Re: crypto-ISSUE-16: Definition for Key Expiration [Web Cryptography API]

----- Original Message -----
> From: "Ryan Sleevi" <sleevi@google.com>
> To: "Web Cryptography Working Group" <public-webcrypto@w3.org>
> Cc: "David Dahl" <ddahl@mozilla.com>, "Vijay Bharadwaj" <Vijay.Bharadwaj@microsoft.com>
> Sent: Sunday, August 5, 2012 11:53:23 PM
> Subject: Re: crypto-ISSUE-16: Definition for Key Expiration [Web Cryptography API]
> 

> David, you initially scoped key expiration, so I was hoping you could
> explain a bit more of the use case and how you see it working.
> 

(I missed this email as it was filed in a rarely-looked-at email folder of mine for some reason...)

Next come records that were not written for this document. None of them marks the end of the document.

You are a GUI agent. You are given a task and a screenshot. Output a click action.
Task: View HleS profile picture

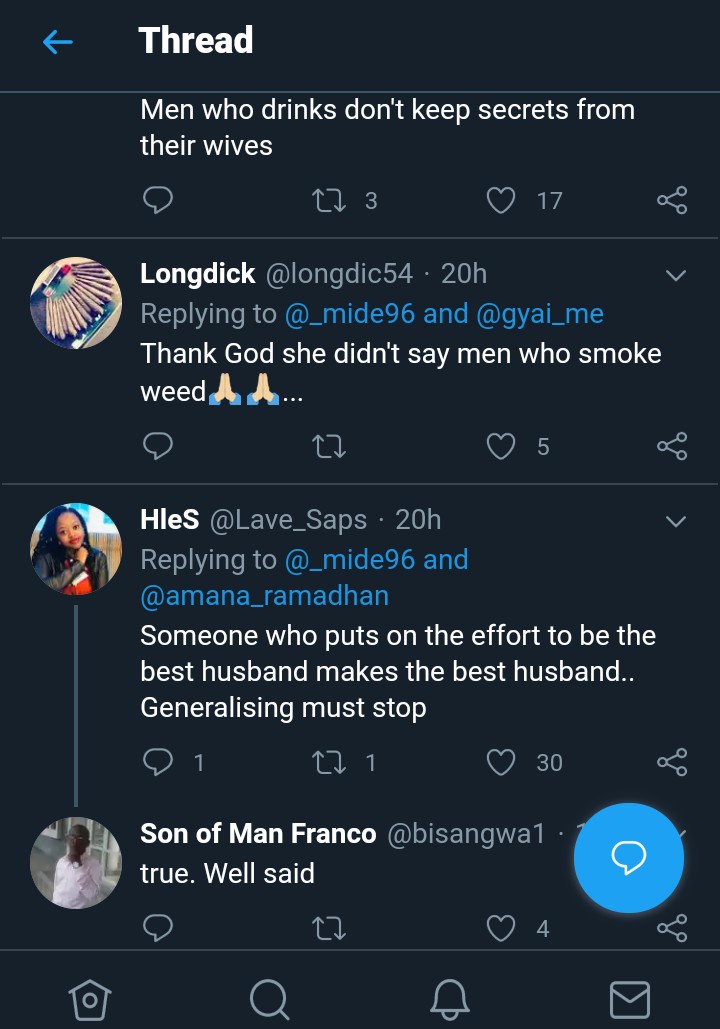[x=76, y=548]
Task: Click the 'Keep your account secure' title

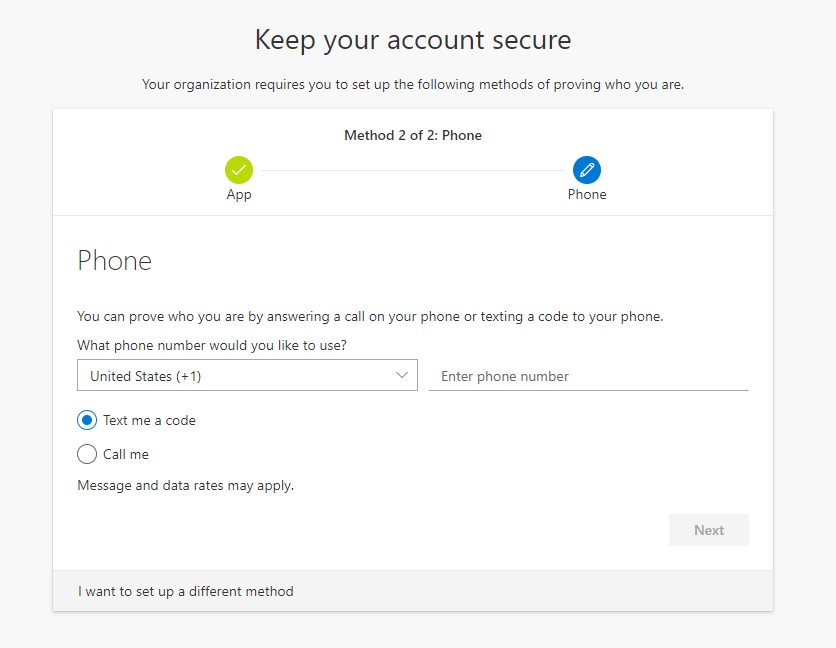Action: pyautogui.click(x=413, y=40)
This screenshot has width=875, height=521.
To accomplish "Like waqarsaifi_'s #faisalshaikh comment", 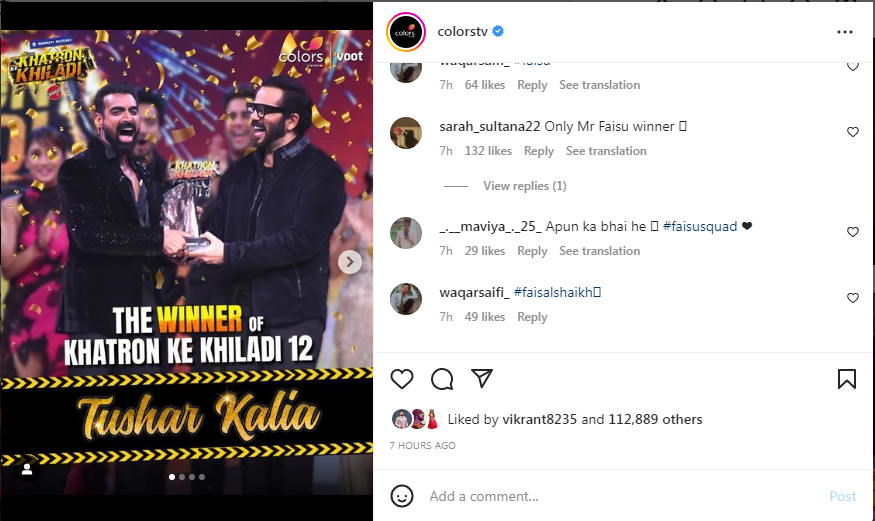I will [x=853, y=298].
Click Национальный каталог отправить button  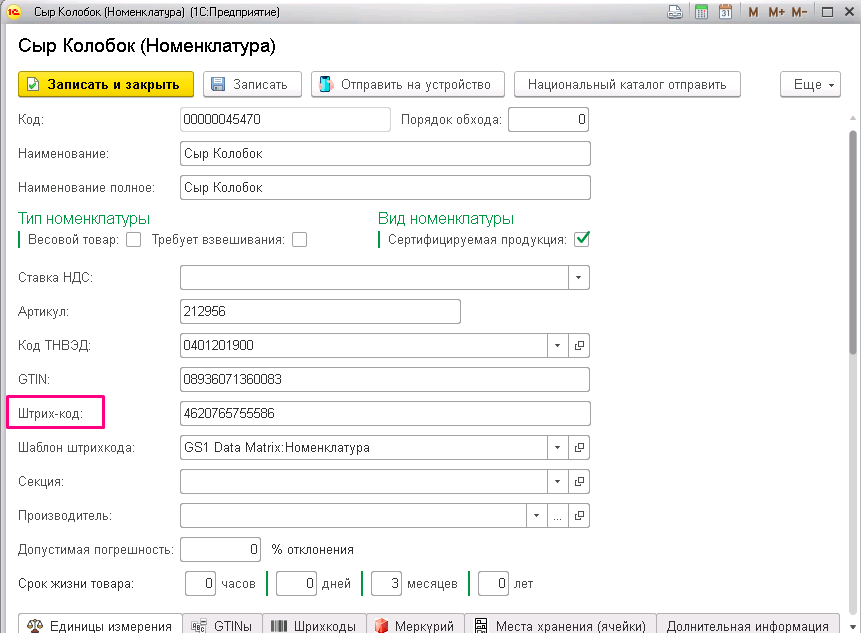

I assume it is (of course optionally) good practice to set a time limit on a public key in the same way many users set a time limit on a PGP keypair. I may be wrong about this being a good practice. It seems like an optional restriction some app developers might have. The only use case I have is making keys inoperable after some time period might be a safety mechanism whereby an attacker who has snatched the key material cannot use it.

cheers,

David  

> Vijay, you provided the example of a key that can no longer be used
> for signing, so I was hoping you could explain a bit more.
> 
> 
> While it is "easy" to say that expiration info reflects whatever is
> in
> the associated certificate, it's not a guarantee that there will even
> BE an associated certificate (eg: crypto-ISSUE-15, symmetric keys,
> ephemeral key pairs). It's also not clear what the validity period
> would be if the user has two certificates with either overlapping
> times (is it the union of the two validity periods?) or
> non-overlapping times (is it the min max? Whichever period is current
> for Now? Something else?)
> 
> I will note that PKCS#11 (Linux/Mozilla) exposes this information via
> CKA_START_DATE and CKA_END_DATE on Key objects, as optional,
> non-normative parameters. Similarly, CSSM_KEYHEADER (OS X) defines
> startDate and endDate as the effective dates of the keys. I didn't
> see
> anything equivalent in CryptoAPI or CNG (under Key Storage Property
> Identifiers), however, so I'm not sure how universal this concept is.